Why am i like this?
Why do i live like this?
Why do i care a lot about people?
Why do i hate some people a lot?
Why do i hate this life?
Why do i always get hurt by ones i care?
Why do i always hurt the ones i care?
Why do i still consider myself partly human?
Why do i take these silly risks?
Why am i not caring whether i live or not?
Why am i not worth it?
Why is life not worth living for?
Why do i think so much?
Why am i so jealous?
Why am i so not jealous?
Why do i think of killing some people?
Why do i always think of killing myself?
Why am i not killing myself?
Why do i think this world is beautiful?
Why do i think this world is unfair?
Why do i always want to time travel?
Why do i take things personally?
Why do i eat food a lot?
Why am i so fat?
Why am i so ugly?
Why am i such a freak of nature?
Why am i allowed to live?
Why do people still tell me they care?
Why do no one kill me?
Why is this world still spinning?
Why is the time not stopping?
and last but not the least, the most important question again...
WHY THE HELL AM I STILL ALIVE WHEN ALL I WANT IS TO DIE??
Of the many things that i ask myself, these are some of the major questions.People think i might be crazy, i am out of my mind or whatever but i do not care.
It is not about me anymore. I am nothing but a wandering ghost that needs a place to haunt. Only thing left is to become a ghost....literally....
There were times when i thought life is beautiful and worth living but of late that old feeling of worthlessness has crept in. Like all bad things that happens, seems like despair and depression has come back to my life with a vengeance...much much stronger than ever. I think the main inference from this recent events is that i have started back on the wonderful downward spiral from which i had escaped once.....

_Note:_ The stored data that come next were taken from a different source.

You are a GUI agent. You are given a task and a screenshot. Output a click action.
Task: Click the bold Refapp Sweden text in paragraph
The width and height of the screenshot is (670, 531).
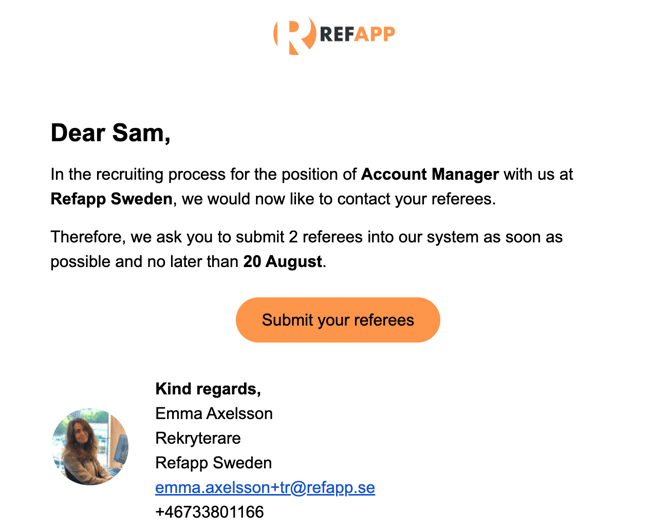(x=112, y=199)

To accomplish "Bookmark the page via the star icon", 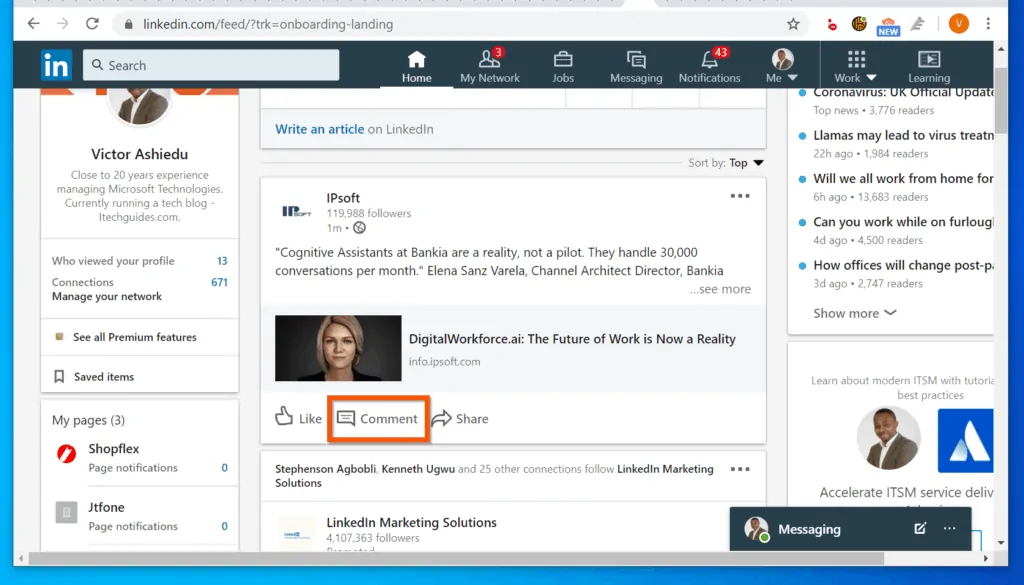I will pos(793,22).
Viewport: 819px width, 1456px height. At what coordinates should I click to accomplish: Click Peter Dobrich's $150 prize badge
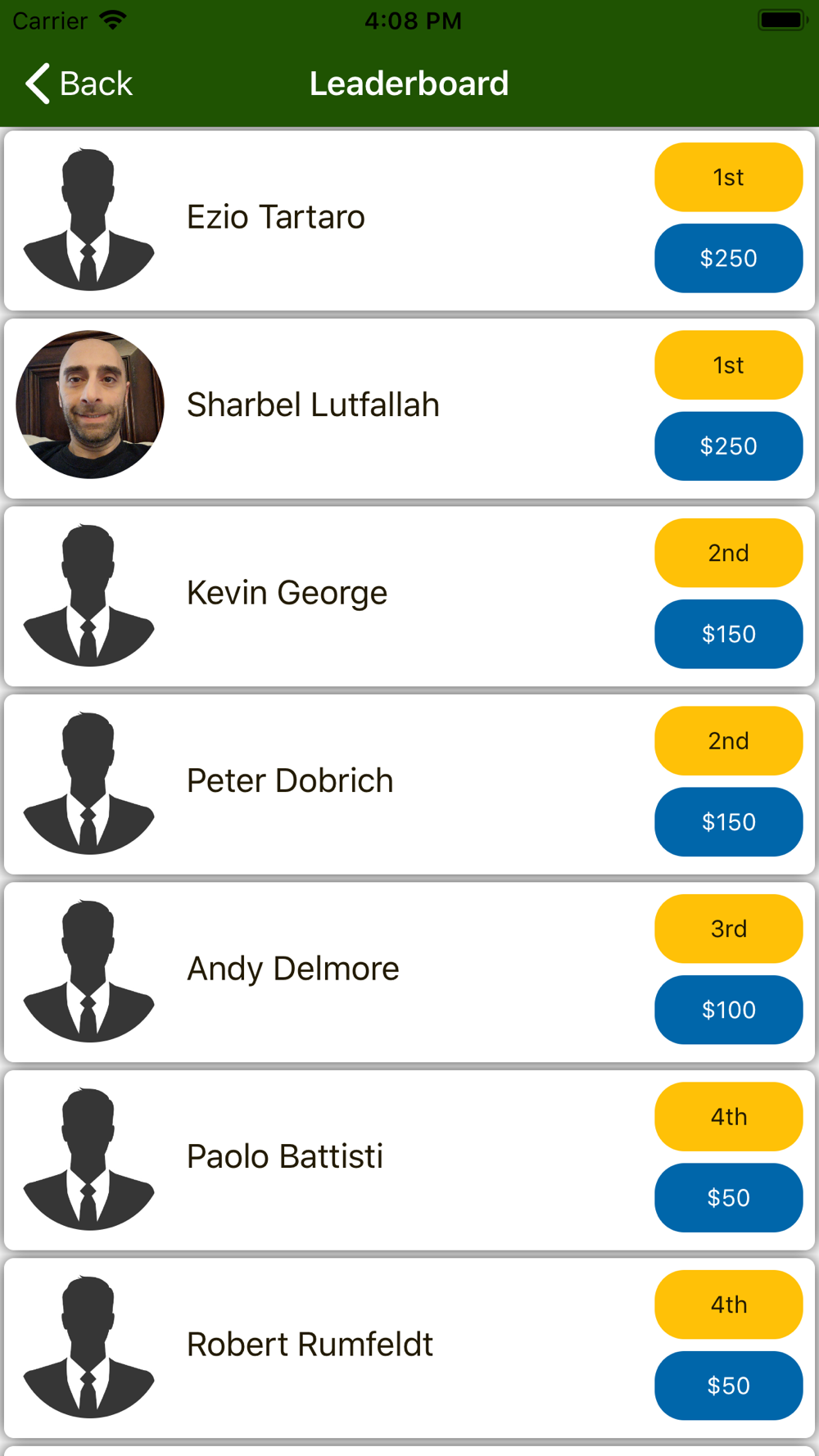(728, 822)
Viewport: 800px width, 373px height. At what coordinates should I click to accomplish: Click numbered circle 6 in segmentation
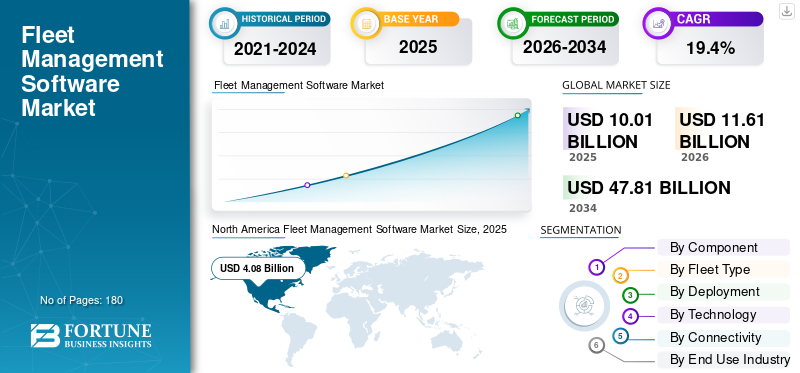point(596,346)
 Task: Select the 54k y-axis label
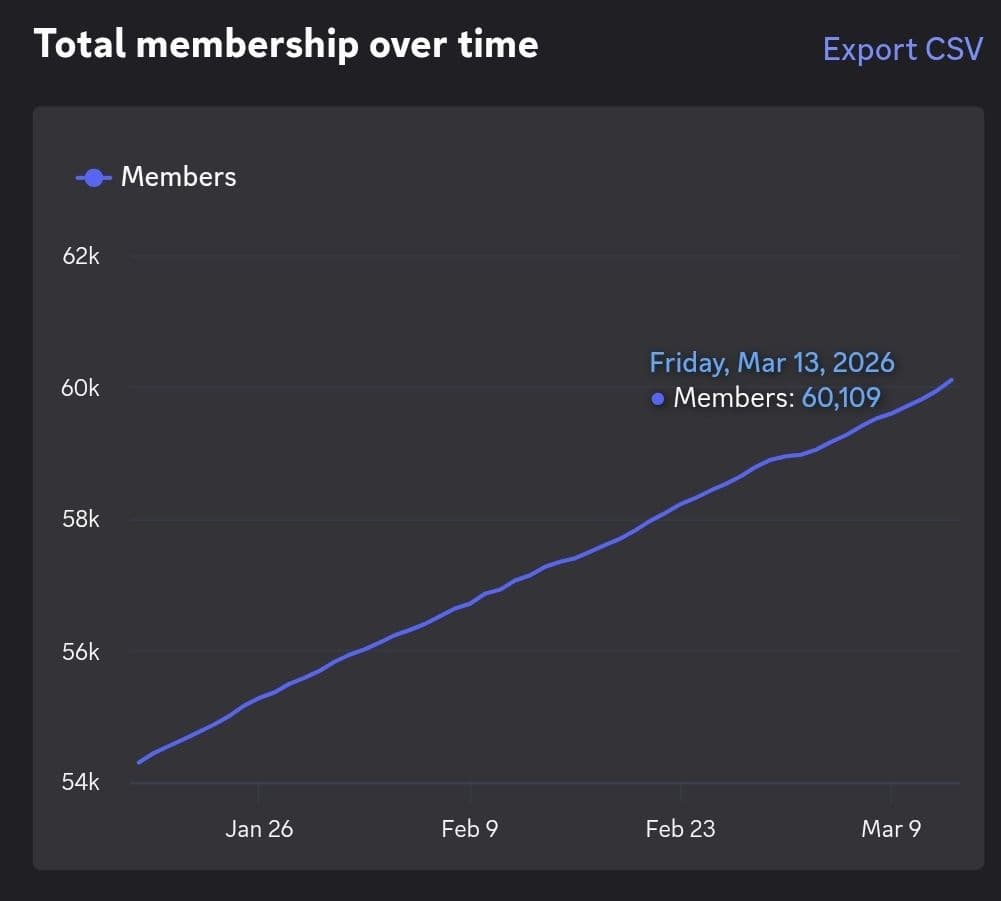coord(81,782)
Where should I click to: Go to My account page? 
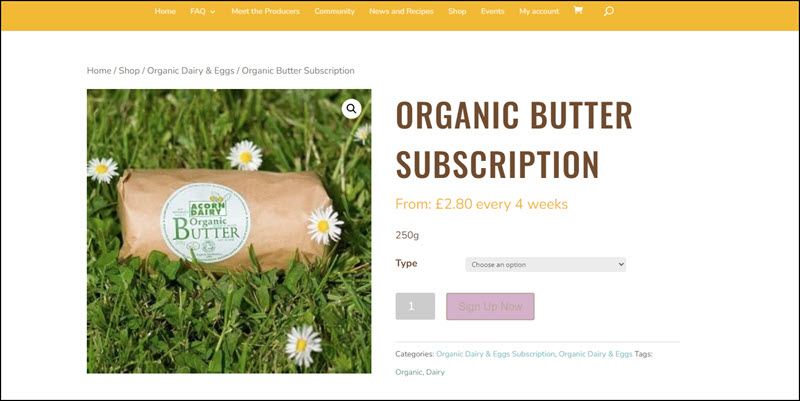[539, 11]
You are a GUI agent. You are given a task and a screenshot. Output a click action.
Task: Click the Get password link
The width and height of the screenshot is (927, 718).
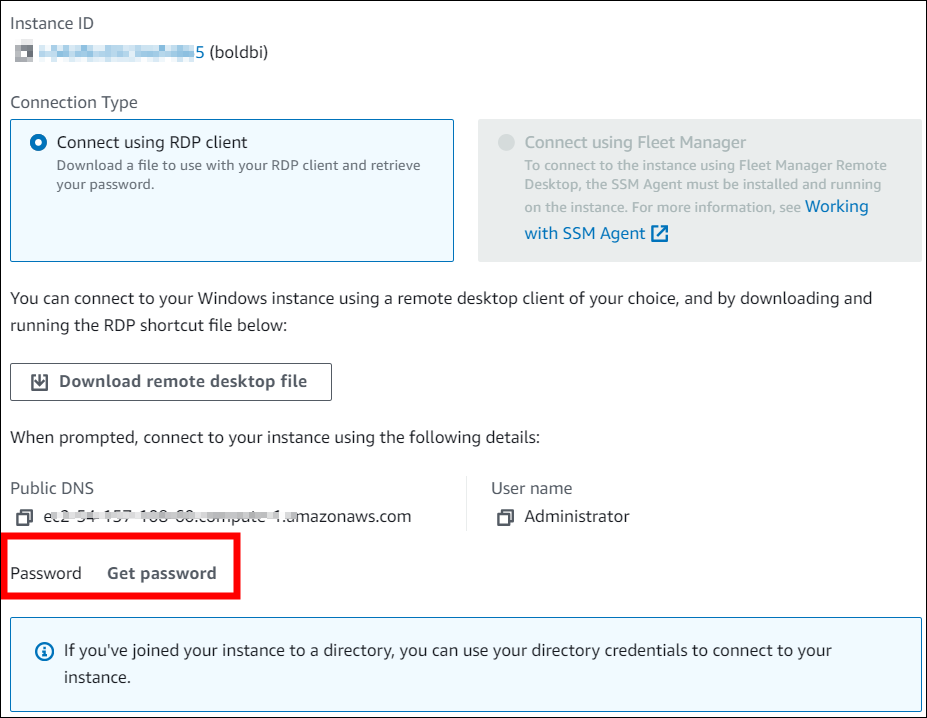(161, 573)
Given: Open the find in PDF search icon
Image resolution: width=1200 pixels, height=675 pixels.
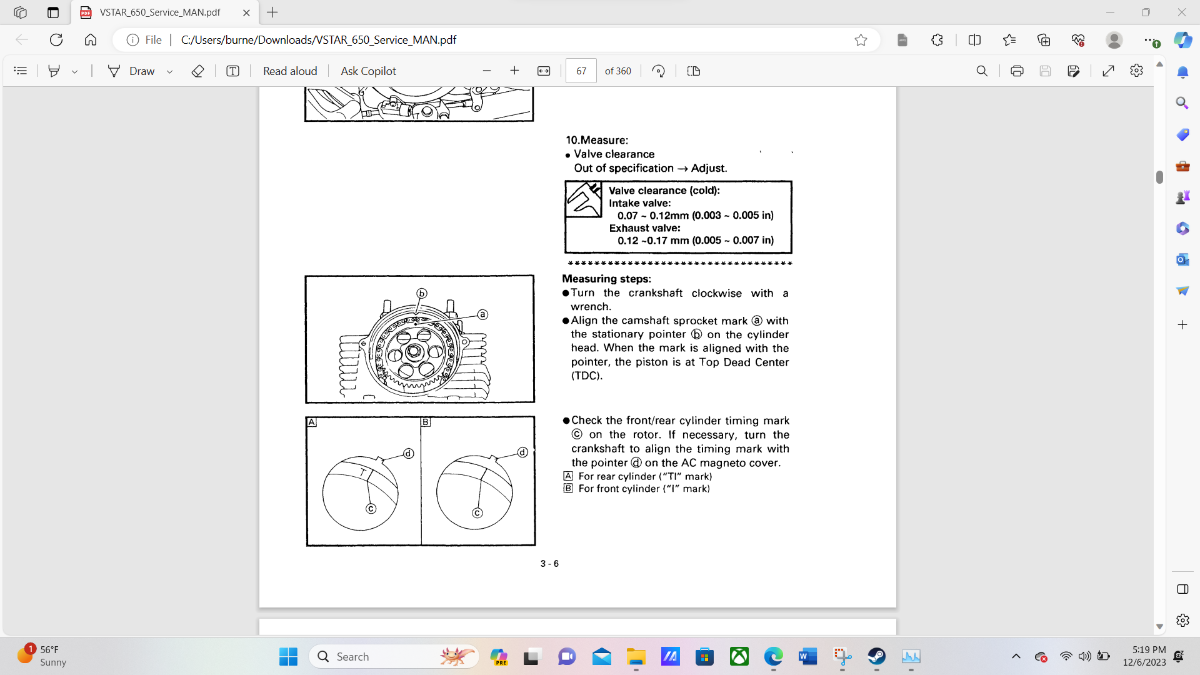Looking at the screenshot, I should 982,71.
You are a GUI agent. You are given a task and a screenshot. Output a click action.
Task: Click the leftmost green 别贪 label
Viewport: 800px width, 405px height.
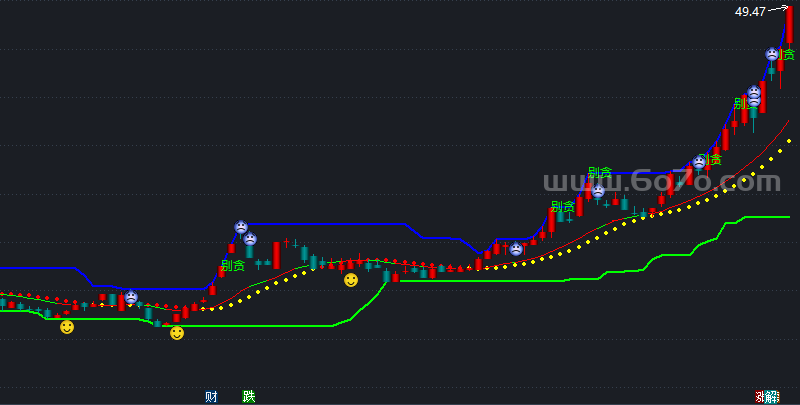232,266

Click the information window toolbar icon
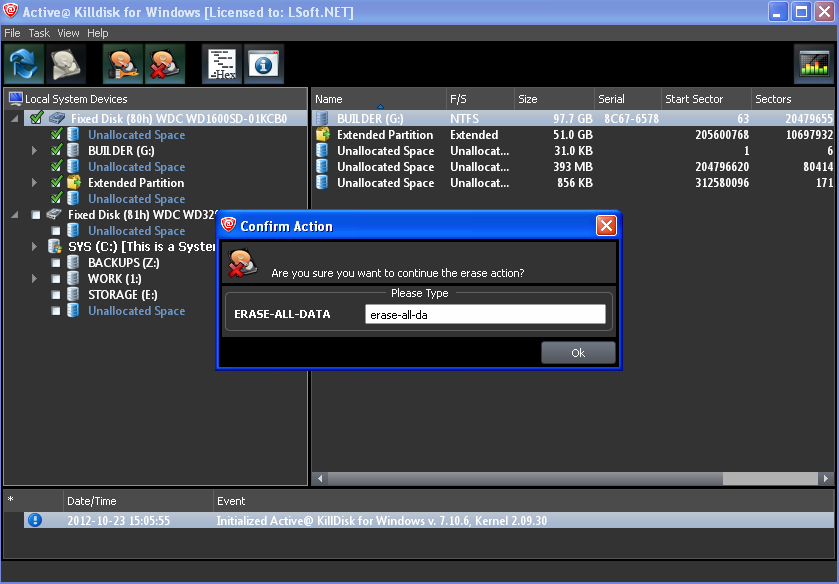click(x=264, y=64)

I do not know what awaits me tomorrow, not even know what is going to happen when i go out for the ride in another 5 minutes.Yes i am going riding, bad leg n all......its the thrills and risks that actually sustains me through the dull days i am having. Who knows one day it is all going to end at top speed. Nothing more satisfying to a rider than death on wheels.....maybe a lorry or even a car.....as long as the purpose is served i do not care.....the means are not important only the goal is.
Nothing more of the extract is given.